Apply retention policies task causing slowness in the UI

Hi,
We are currently running version 2022.2.6971, are we are seeing an issue when the Apply retention policy tasks are running.
While the tasks are running the UI is very slow and I have noticed that a high number of tasks will appear that are waiting in the queue. Then when I select the waiting in queue the UI does not respond. Then the high number of tasks in the queue will suddenly drop to a single figure.
The Apply retention policy tasks run every 4 hours and is impacting the UI response.

Also the DTUs are spiking to 100% while this is happening.

Kind Regards,
Micheál Power

Hi @mikepower79,

Thank you for contacting Octopus Support. I’m sorry you are running into this issue.

I hope you don’t mind, I have a few clarifying questions:

  • Approximately how many “Apply retention policies” tasks are being created at once?
  • Is this only occurring once every 4 hours?
  • Do you have any automation in place that re-runs tasks?
  • Are any other tasks exhibiting similar behavior?

You may get additional information by clicking on one of the “Apply retention policies” tasks and checking the pane on the right side. Here is an example that shows a user re-ran the task:

I look forward to hearing back from you.

Best Regards,
Donny

Hi @donny.bell,
There are 24 Apply Retention Policies task that ran at 2:15PM today.
Yes every 4 hours
No automation in place that re-runs tasks

As you can see the Apply Retention Policies tasks take about 20 minutes to complete

Also the Task history is empty on each task , so the task was no re-run

Kind Regards,
Micheál Power

Hi @mikepower79,

Thank you for the quick response.

Could you upload a copy of your Server Logs via this secure upload link?

If we don’t find any hints in the Server Logs, I may need to lean on our Development Team to get their eyes on this issue.

Let me know once you are able to upload the logs and I’ll have a look.

Best Regards,
Donny

Hi @donny.bell,

I will send on logs to you, I have to get logs from each node as Octopus is running on AKS.
I have seen in the Diagnostics that spaces = 1185, and we only have about 30 spaces.
Why is it showing such a high number of spaces?

Would this have anything to do with the slowness when Apply Retention Policies is running?

Kind Regards,
Micheál Power

Hey @mikepower79,

Donny is away today so we will await the logs you send over. I just wanted to alleviate your concerns on the amount of spaces your Octopus instance is showing.

I imagine you have quite a few users on your instance? We introduced a feature called ‘Private Spaces’ which was rolled out to our cloud customers. The idea was to give each user their own private space so they could test out their own projects away from production spaces, each users private space was automatically added when an account was created.

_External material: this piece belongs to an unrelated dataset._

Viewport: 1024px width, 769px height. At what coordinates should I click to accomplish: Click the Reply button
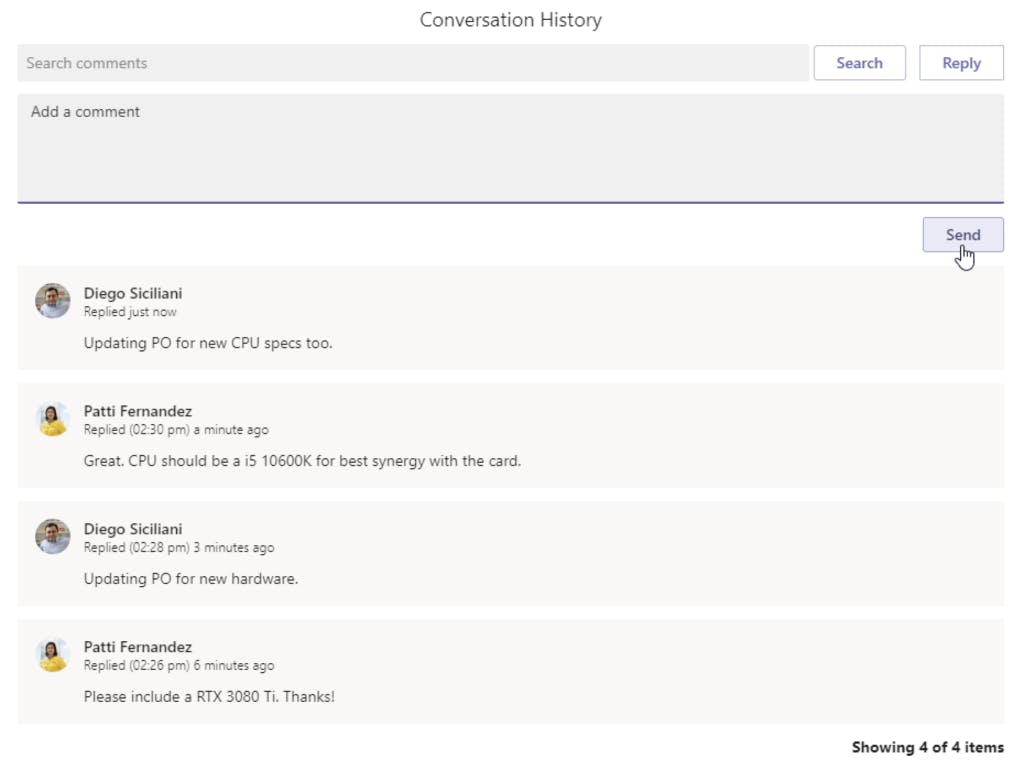pos(961,63)
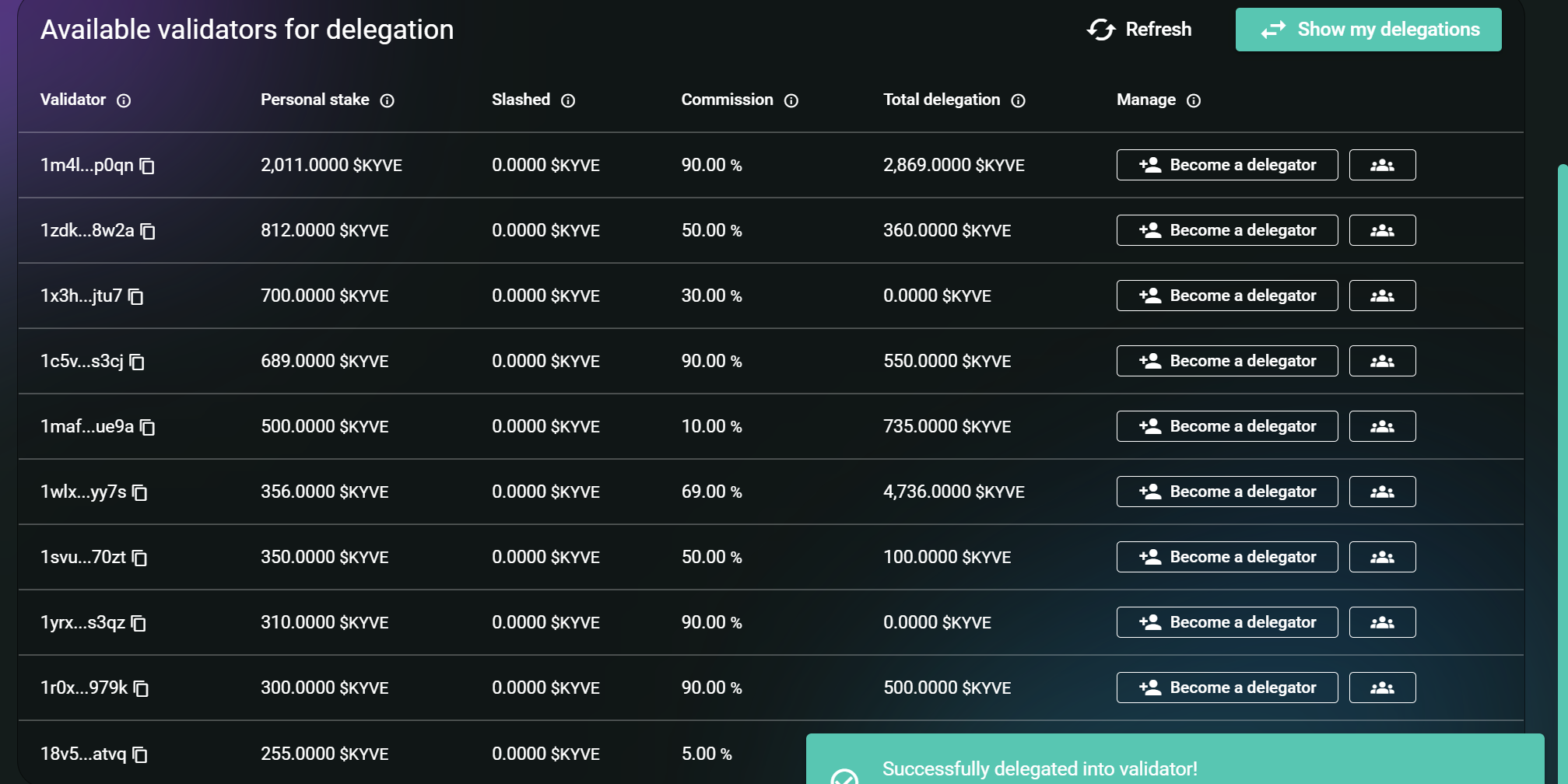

Our engineers passed this feature onto our On-Prem customers a little too early and there were a few issues surrounding their introduction, they disabled private spaces for on-prem customers in the DB and in some bits of Octopus (each user still got a space in the DB but they couldnt access it in the Octopus UI). Unfortuantely this still created issues so the engineers have completely disabled this feature so it doesnt get created in the DB for each user.

This disabling has yet to reach the current On-Prem installs though, so, long story short, those spaces I imagine are just your users private spaces, hence why the number is so high. I hope that helps alleviate any concerns you have here.

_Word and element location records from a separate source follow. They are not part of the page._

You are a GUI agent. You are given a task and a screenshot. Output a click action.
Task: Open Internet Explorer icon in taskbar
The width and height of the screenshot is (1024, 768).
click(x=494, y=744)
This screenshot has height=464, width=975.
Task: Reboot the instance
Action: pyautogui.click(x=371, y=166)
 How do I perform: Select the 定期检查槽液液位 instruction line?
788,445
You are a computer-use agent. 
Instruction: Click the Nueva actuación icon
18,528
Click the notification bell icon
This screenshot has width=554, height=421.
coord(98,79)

We have not seen private spaces influence retention policies but will keep that in mind when looking at your logs. Since they are private spaces, retention policies wont apply to them anyway so that should not be the issue here.

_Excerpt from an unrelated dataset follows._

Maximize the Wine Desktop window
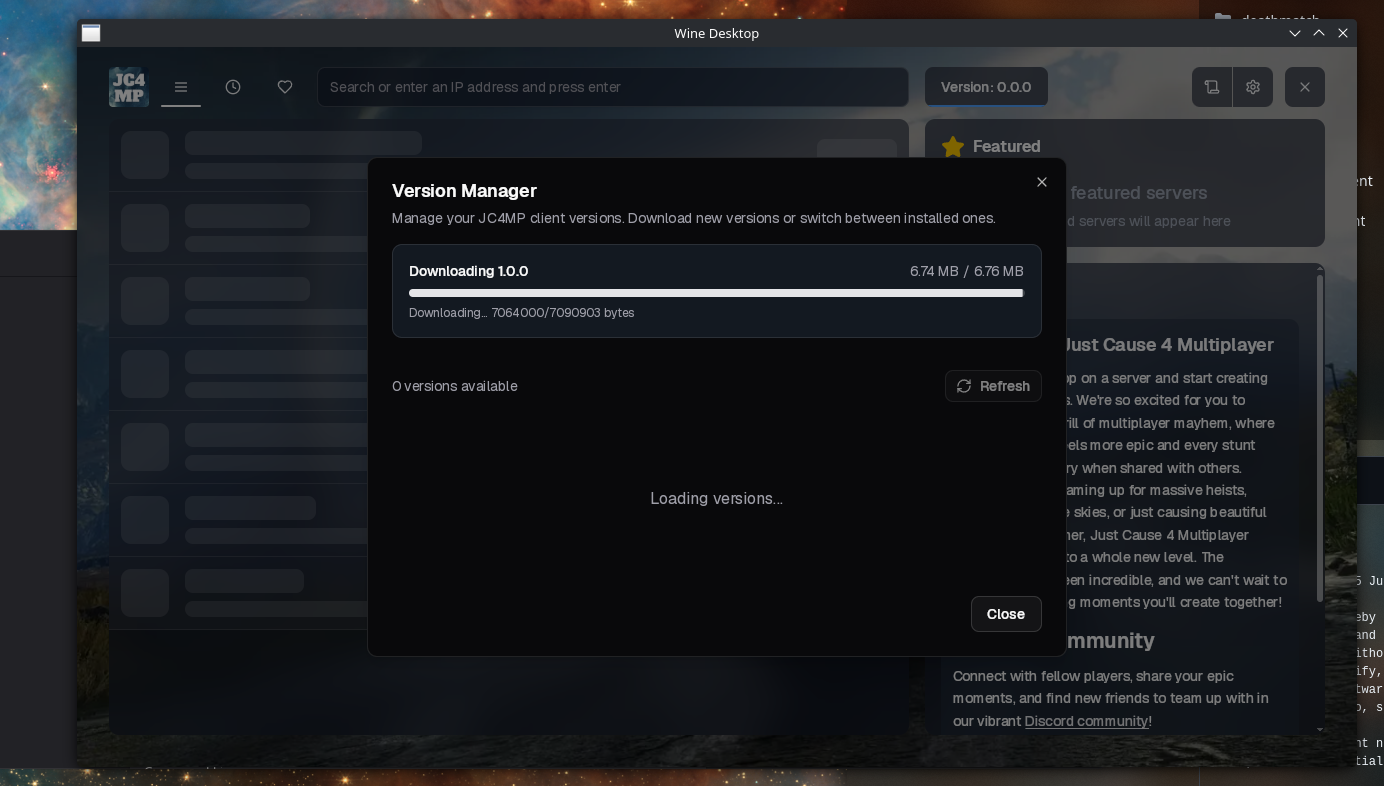Image resolution: width=1384 pixels, height=786 pixels. (x=1319, y=33)
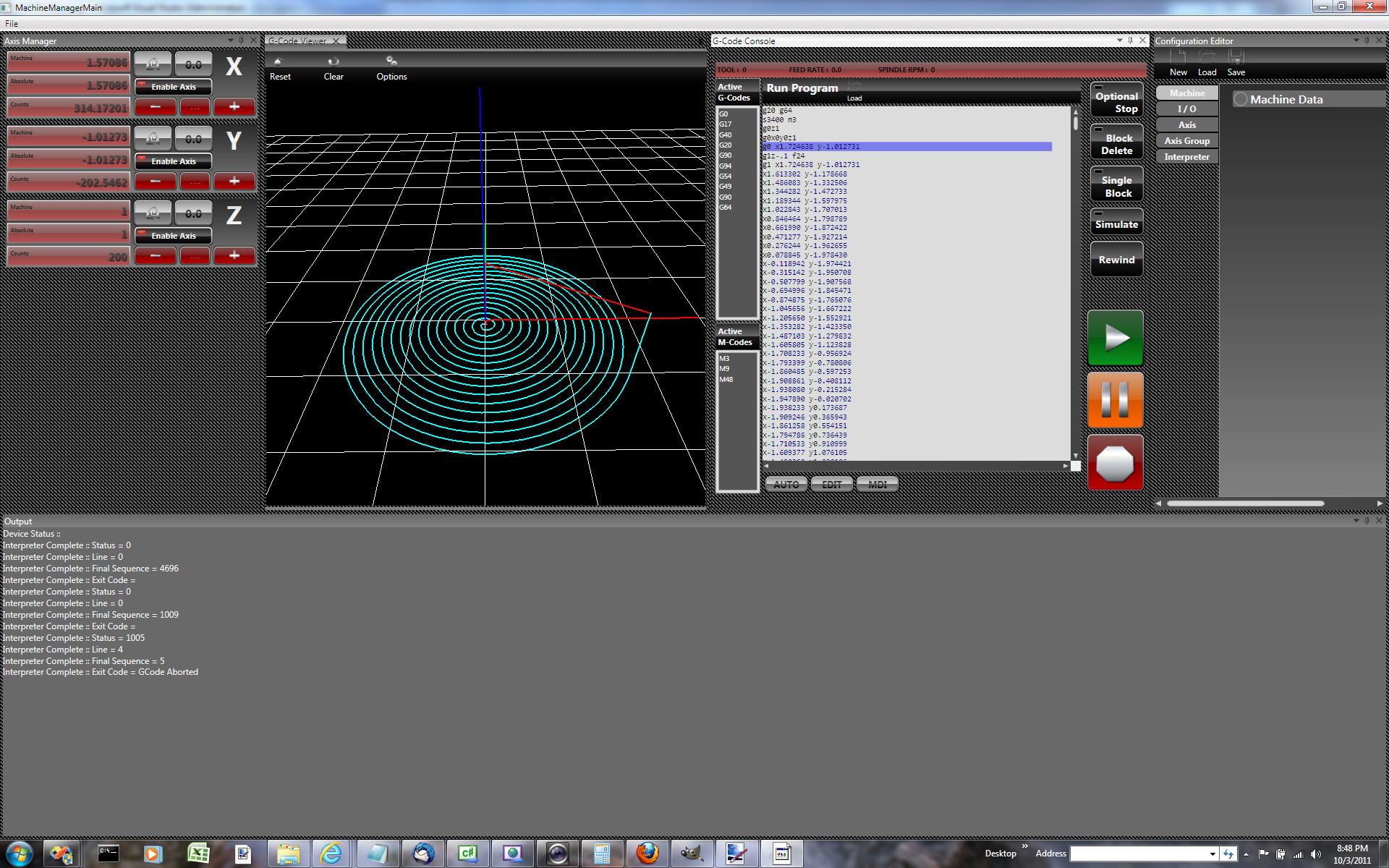Click the Rewind button
1389x868 pixels.
click(1116, 260)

Let us know when you are able to upload the logs and we can take a look at them.

Kind Regards,

Clare

Hi @clare.martin,
Thanks alot for the feedback. That’s good to know.

Kind Regards,
Micheál Power

1 Like

Hi @donny.bell,
Can you share a link to upload the server logs please.

Kind Regards,
Micheál Power

Hey @mikepower79,

Here is your secure link to send us the logs.

Can you let us know once you have uploaded them and I will take a look.

Kind Regards,

Clare

Hi @clare.martin,
Octopus container logs uploaded.

Kind Regards,
Micheál Power

1 Like

Hey @mikepower79,

Thanks for sending those over it seems like sometimes the retention policy task can take over 5 seconds to load which is quite a long time. I did find one for 15 and 19 seconds:

I am going to get this in front of our engineers as I don’t think that query should be taking that long to execute. This is what is causing the slowness for the page loading / crashing out I imagine.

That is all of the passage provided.